- What you have to do
Faithfully repeat all of the records, as they are written below.

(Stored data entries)
# # # #

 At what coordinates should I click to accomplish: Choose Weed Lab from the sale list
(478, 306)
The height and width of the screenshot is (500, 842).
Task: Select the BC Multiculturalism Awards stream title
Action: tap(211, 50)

# # # #

- Exercise response
 At what coordinates should I click to accomplish: Choose Weed Lab from the sale list
(478, 306)
The height and width of the screenshot is (500, 842).
Task: Select the BC Multiculturalism Awards stream title
Action: tap(211, 50)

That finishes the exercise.